VM filesystem corruption after suspending & reboot

broth-itk

Member
Dec 30, 2024
31
9
8
Dear Community,

during an update of PVE from 8.4.1 to 8.4.5, I suspended all virtual machines and rebooted the server.
Once all came back online, I was shocked to see that all of my linux VMs were either

  • freezing
  • showing systemd errors like "read only filesystem"
  • were unable to boot (initramfs, unexpected inconsistency)

This was rather unexpected and I wonder what went wrong.

The steps I did to update the system were:

  1. apt update & apt-dist-upgrade
  2. Since many packages were upgraded, I decided that a reboot was necessary
  3. Suspend all running VMs
  4. Reboot system

Now, I'm aware that the step of actually installing packages with running VMs might have been not so a good idea.
Nevertheless if this is known to be a problem, what can be done to avoid this from happening?
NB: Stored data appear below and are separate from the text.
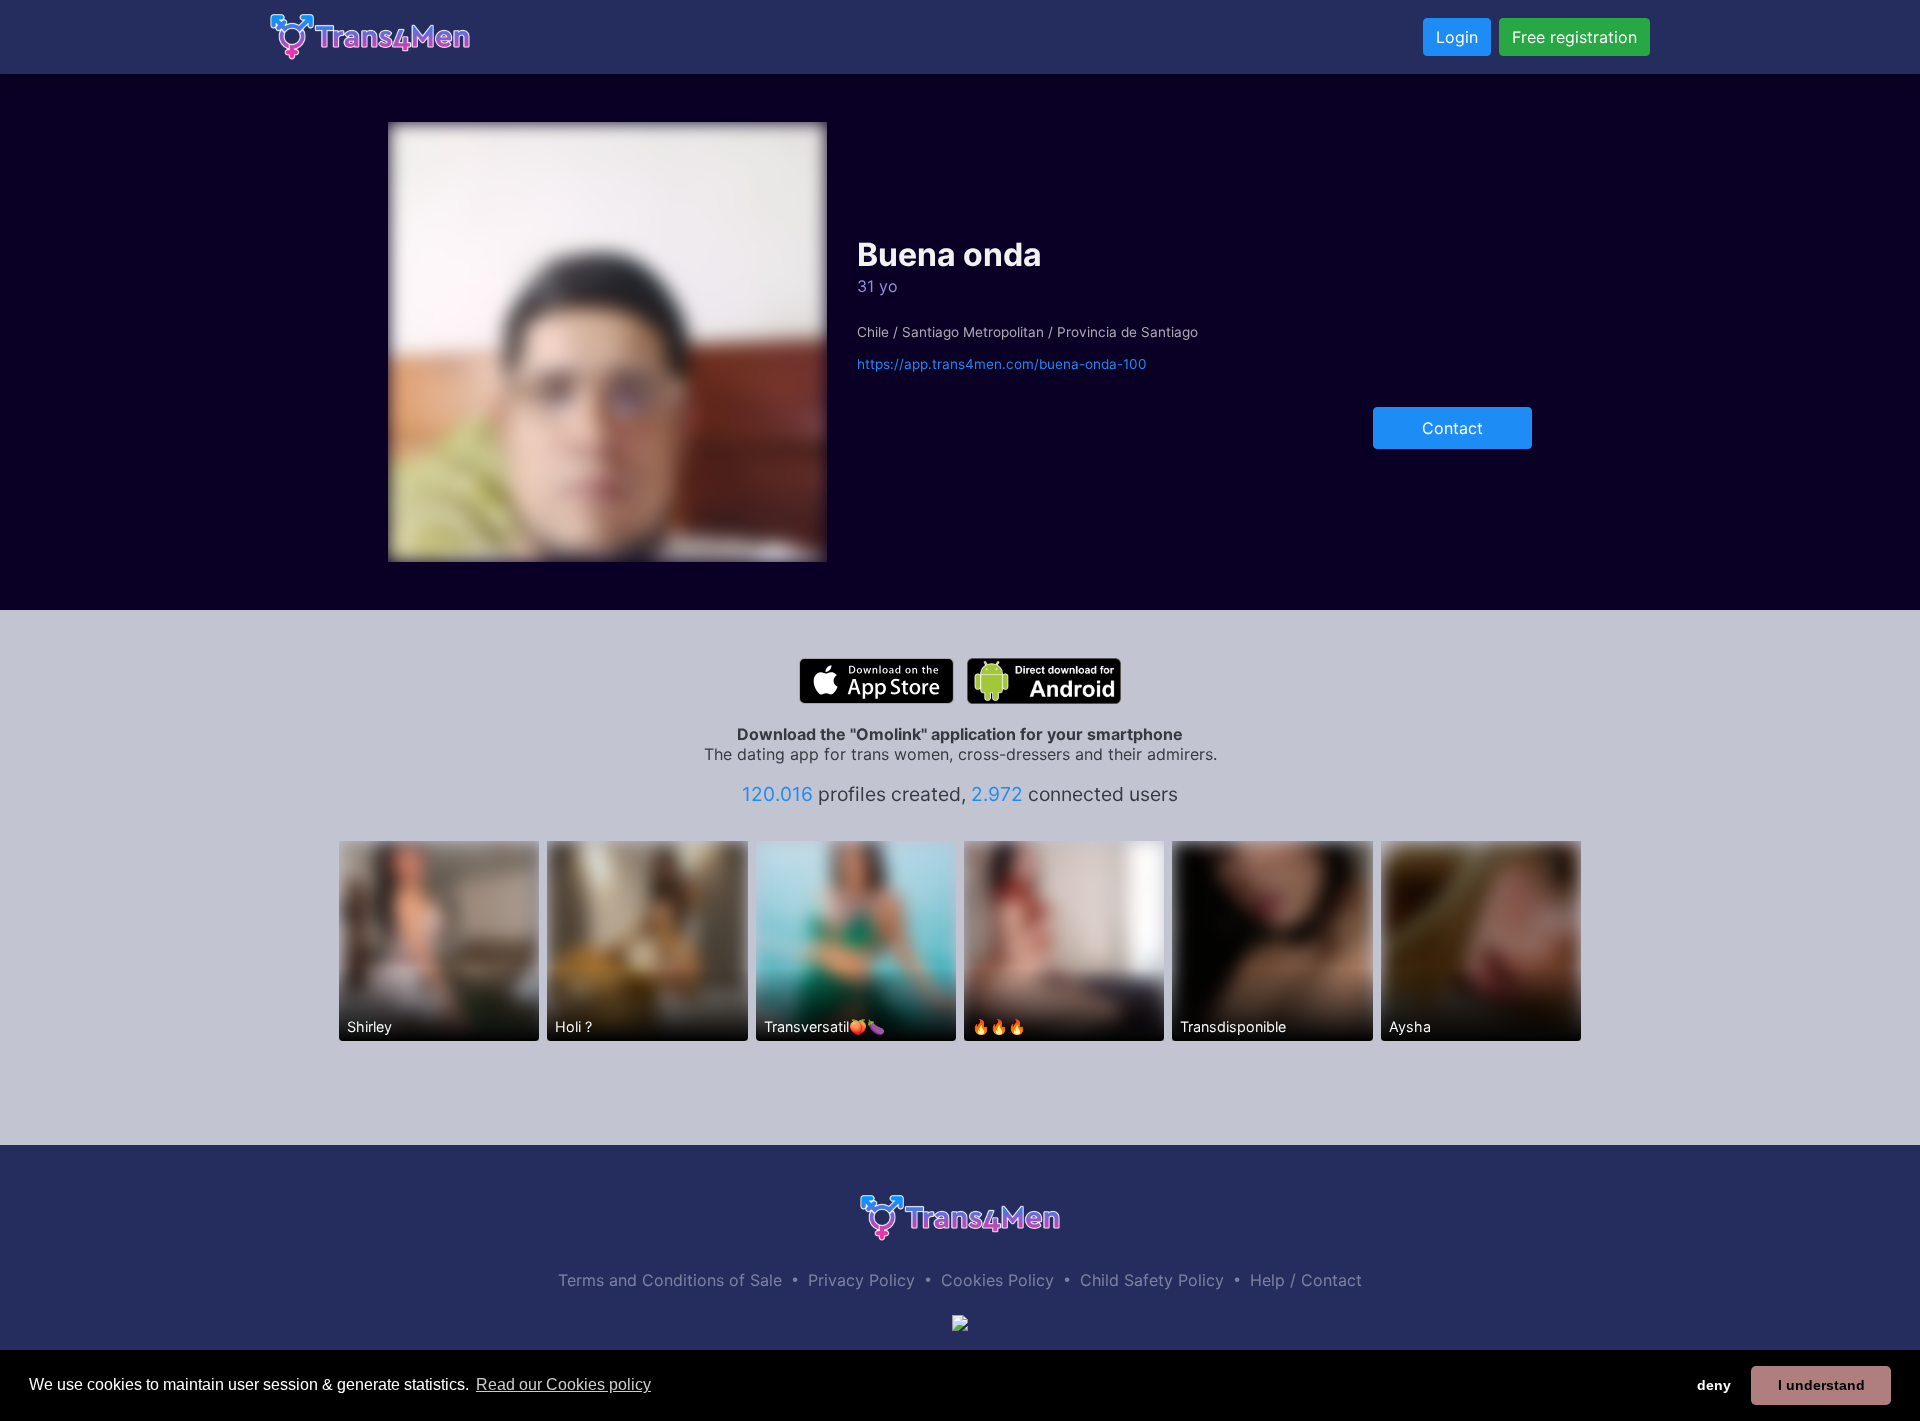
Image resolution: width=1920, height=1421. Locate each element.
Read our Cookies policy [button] (563, 1384)
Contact (1452, 428)
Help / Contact (1306, 1280)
I think about a apt hook which reports "running VMs" when critical patches are applied.
This admin consent will act as a reminder to eventually avoid crashing the machines.


I'm happy to share my version information but since the previous versions before the reboot are not available, I wonder if this makes sense.

The server is a HPE DL380 Gen10 with Dual Xeon CPU (2nd Gen), 512GB RAM, several zpool with NVMe SSDs for the VMs.

Best regards,
Bernhard
 
Suspend all running VMs
Do you mean Hibernate or Shutdown?

If you mean the former - this is probably the source of your issue, as Hibernate will save the current VM's state to disk; pre-update, which probably does not match for post-update. Have you tried now stopping the VM/s & starting again?

If you mean the latter - you'll need to dive in deeper (logs etc.).
 
I mean "Hibernate", sorry (Suspend is VMware terminology)

Hibernation was started post-update, then reboot.

The VMs, in their resumed state, were broken.
Reboot took me to initramfs prompt.

After repairing the FS the systems are working again but this should not happen.
 
I have already outlined what went wrong.


Hibernation was started post-update
Although technically true, many/most updates are not applied to a running VM. So you're hibernation applied the running VM's state pre-update.

but this should not happen
For correct disk/state integrity you should have shutdown the VMs not hibernated them.

Most OSs that apply major updates do so in a shutdown state not a hibernated one - for this reason.
 
For correct disk/state integrity you should have shutdown the VMs not hibernated them.

Disk and state information must be valid at any time.

If a valid state cannot be guaranteed (e.g. pending updates), the system should block this action from happening.

I understand the "I should not have" argument but IMHO there are some issues:

  1. As admin you can't remember all quirks at all the time.
  2. Technically there are ways to prevent potential harmful, unintended actions
  3. In VMware environments we always Suspend & Resume/Start VMs thoughout an update/patch. Such is the force of habit.
  4. There are virtual machines which simply can't shutdown properly without manual intervention (like proprietary appliances with no qemu-guest-agent support)
 
Disk and state information must be valid at any time.
I agree to this "wish" - but definitely this isn't always the case. Compare it (in the extreme case) to migrating a running disk + ram into new HW - it probably will not function correctly.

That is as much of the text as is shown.